The sharemarket recovery that began in late March slowed during June.
There were signs of a ‘second wave’ of COVID-19 infections, with increasing numbers of cases in the US, India and Brazil.
In the US, states that had previously been less impacted saw cases of COVID-19 surge, particularly Texas, Arizona, Florida and California. Some states responded by postponing or winding back their re-opening plans.
Economic data, however, was surprisingly positive. Unemployment reduced from 13% to 11%, and there were strong rises in pending home sales and car sales. Additionally, the US Federal Reserve extended small business lending support and began a corporate bond-buying program. However, Federal Reserve Chair Jerome Powell reminded markets that the recovery path remains “extraordinarily uncertain”.
Tensions between the US and China continued over the origin of the virus. China also passed a controversial new security law for Hong Kong which makes it easier to punish protesters and at the same time reduces Hong Kong’s autonomy.
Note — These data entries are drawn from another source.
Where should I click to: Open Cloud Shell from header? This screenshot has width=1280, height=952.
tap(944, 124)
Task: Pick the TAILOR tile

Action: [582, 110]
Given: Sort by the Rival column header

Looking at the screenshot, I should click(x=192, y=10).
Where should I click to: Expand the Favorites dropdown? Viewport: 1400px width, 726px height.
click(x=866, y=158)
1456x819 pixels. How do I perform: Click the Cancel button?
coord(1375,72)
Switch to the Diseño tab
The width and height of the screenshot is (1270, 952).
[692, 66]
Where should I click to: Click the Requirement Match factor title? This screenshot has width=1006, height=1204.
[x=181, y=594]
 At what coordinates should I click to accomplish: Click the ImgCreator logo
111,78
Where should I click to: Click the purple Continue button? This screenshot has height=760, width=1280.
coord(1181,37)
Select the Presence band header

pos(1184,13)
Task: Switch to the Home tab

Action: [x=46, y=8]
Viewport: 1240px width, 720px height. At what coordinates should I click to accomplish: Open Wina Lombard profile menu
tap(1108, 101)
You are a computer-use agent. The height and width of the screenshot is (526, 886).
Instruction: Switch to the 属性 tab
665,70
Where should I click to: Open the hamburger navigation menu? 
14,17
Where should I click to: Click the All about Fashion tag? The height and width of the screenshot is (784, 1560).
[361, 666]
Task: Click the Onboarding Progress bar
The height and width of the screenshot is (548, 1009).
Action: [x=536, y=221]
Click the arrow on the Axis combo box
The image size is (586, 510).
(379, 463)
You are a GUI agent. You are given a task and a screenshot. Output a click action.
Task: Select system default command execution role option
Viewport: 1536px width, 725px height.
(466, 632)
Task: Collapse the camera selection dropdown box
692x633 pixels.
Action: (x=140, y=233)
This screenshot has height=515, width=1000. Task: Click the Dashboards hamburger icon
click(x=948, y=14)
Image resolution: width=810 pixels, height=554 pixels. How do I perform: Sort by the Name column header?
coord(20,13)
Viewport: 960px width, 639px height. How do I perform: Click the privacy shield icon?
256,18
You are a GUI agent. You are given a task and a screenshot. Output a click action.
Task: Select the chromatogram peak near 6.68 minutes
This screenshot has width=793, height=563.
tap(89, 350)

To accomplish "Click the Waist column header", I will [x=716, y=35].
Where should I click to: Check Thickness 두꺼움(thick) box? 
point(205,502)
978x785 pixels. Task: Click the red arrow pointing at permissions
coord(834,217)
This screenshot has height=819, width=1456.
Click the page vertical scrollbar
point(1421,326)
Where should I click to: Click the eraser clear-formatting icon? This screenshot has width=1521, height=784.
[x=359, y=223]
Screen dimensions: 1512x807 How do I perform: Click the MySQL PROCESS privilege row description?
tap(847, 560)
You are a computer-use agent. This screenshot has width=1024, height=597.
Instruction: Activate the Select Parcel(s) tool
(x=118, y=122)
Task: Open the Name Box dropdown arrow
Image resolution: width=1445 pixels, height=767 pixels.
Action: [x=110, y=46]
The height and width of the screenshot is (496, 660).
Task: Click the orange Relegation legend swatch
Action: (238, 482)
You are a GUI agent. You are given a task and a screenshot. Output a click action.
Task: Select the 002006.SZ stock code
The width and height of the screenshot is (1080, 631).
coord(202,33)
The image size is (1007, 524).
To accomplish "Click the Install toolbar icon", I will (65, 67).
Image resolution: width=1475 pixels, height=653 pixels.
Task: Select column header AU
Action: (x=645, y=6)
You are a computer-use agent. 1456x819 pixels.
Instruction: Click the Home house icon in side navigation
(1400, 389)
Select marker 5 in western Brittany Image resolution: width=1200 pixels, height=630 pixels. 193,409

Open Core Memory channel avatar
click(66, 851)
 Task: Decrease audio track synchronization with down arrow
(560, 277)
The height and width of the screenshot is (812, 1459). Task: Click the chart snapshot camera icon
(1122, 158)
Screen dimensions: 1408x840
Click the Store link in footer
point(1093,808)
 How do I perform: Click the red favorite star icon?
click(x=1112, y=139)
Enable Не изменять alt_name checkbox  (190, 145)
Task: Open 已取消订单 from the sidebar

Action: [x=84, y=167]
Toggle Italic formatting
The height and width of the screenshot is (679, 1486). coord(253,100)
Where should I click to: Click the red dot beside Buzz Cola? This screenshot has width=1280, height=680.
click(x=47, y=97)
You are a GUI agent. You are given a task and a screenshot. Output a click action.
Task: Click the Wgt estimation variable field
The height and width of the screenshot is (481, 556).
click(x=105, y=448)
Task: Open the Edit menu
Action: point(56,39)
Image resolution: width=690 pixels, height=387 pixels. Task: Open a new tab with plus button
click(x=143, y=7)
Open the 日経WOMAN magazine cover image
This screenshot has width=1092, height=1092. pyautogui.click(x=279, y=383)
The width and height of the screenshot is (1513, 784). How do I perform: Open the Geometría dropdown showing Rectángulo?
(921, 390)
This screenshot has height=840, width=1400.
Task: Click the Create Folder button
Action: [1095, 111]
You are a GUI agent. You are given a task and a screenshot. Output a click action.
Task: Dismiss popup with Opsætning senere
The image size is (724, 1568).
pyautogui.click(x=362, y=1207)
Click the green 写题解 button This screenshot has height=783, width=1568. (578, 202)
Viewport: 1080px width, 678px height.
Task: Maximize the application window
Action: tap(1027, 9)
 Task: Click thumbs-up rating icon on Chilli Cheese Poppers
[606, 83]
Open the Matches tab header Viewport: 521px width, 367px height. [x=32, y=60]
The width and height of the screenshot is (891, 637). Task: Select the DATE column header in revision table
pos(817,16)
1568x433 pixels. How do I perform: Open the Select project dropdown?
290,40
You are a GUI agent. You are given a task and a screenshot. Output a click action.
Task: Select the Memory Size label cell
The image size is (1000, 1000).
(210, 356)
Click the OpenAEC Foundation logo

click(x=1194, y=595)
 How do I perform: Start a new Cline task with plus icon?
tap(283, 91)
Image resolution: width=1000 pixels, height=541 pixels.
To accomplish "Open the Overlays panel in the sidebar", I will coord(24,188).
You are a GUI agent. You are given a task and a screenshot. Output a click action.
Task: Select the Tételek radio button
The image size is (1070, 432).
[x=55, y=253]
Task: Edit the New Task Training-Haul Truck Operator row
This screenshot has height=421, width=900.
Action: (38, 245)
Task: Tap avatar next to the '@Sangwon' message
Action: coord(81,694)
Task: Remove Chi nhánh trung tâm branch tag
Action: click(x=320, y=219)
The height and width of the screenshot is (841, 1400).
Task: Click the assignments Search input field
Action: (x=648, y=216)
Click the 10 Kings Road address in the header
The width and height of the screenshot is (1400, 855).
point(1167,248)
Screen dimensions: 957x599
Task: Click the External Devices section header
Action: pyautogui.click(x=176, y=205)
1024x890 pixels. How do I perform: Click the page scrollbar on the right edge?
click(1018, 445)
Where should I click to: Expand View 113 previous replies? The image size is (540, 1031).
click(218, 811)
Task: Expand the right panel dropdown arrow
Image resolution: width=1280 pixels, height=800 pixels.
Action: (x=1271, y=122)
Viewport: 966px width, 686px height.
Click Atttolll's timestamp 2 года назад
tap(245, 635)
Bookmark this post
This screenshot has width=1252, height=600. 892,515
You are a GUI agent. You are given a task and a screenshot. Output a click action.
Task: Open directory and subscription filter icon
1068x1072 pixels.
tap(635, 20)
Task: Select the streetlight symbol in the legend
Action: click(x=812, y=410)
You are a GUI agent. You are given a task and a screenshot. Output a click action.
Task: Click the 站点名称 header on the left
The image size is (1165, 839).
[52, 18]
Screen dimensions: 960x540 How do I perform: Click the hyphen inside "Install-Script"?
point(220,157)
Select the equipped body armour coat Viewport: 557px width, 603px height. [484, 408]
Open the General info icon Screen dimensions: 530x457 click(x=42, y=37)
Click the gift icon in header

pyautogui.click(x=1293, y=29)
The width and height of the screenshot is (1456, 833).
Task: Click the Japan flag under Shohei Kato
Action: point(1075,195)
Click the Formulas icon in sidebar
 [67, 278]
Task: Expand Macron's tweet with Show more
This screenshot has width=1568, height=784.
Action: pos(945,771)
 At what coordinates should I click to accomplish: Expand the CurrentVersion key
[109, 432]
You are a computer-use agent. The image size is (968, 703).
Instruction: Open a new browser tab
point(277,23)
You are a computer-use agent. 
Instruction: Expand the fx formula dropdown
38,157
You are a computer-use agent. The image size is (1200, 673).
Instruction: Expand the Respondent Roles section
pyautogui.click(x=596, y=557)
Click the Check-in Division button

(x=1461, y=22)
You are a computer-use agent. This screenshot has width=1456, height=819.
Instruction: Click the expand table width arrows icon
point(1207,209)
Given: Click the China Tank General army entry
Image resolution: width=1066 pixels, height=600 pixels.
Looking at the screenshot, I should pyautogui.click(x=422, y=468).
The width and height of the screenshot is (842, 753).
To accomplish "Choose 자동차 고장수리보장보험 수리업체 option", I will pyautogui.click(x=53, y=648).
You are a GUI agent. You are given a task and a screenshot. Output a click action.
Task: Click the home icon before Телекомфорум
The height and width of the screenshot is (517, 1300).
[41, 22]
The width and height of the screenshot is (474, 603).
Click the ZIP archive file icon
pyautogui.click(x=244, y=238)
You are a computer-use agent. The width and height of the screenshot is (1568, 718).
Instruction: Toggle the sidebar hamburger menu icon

In Australia, initial market enthusiasm suffered late in the month as cases in Victoria began to rise significantly. March quarter GDP data released in June was marginally negative due to the impact of the virus shutdowns that were implemented in late March. The May unemployment figure rose to 7.1%, but retail sales rebounded in June and the property market remained resilient.
The Australian sharemarket (S&P/ASX 300 Index) rose 2.4% in June, with Consumer Discretionary (5.0%) and Financials (4.3%) the strongest sectors. Large caps (2.7%) strongly outperformed small caps (-2.2%) over the month.
The MSCI World Index ex-Australia (hedged into AUD) rose 2.3% over the month. In developed markets, Hong Kong (11.0%) and New Zealand (8.2%) outperformed the broader market, while Greece (-3.7%) and the Norway (-2.2%) underperformed. On an unhedged basis, the World Index fell 1.1%, reflecting the rise in the AUD over the month. The MSCI Emerging Markets Index (unhedged) (3.5%) outperformed developed markets (hedged and unhedged), supported by China’s recovery.
The Australian Dollar finished higher against most of the major developed market currencies over the month (except against the New Zealand Dollar). The US 10-year treasury yield ended the month flat at 0.65%, the Australian 10-year yield at 0.87% (down from 0.88%) and the UK 10-year gilt at 0.15% (down from 0.18%).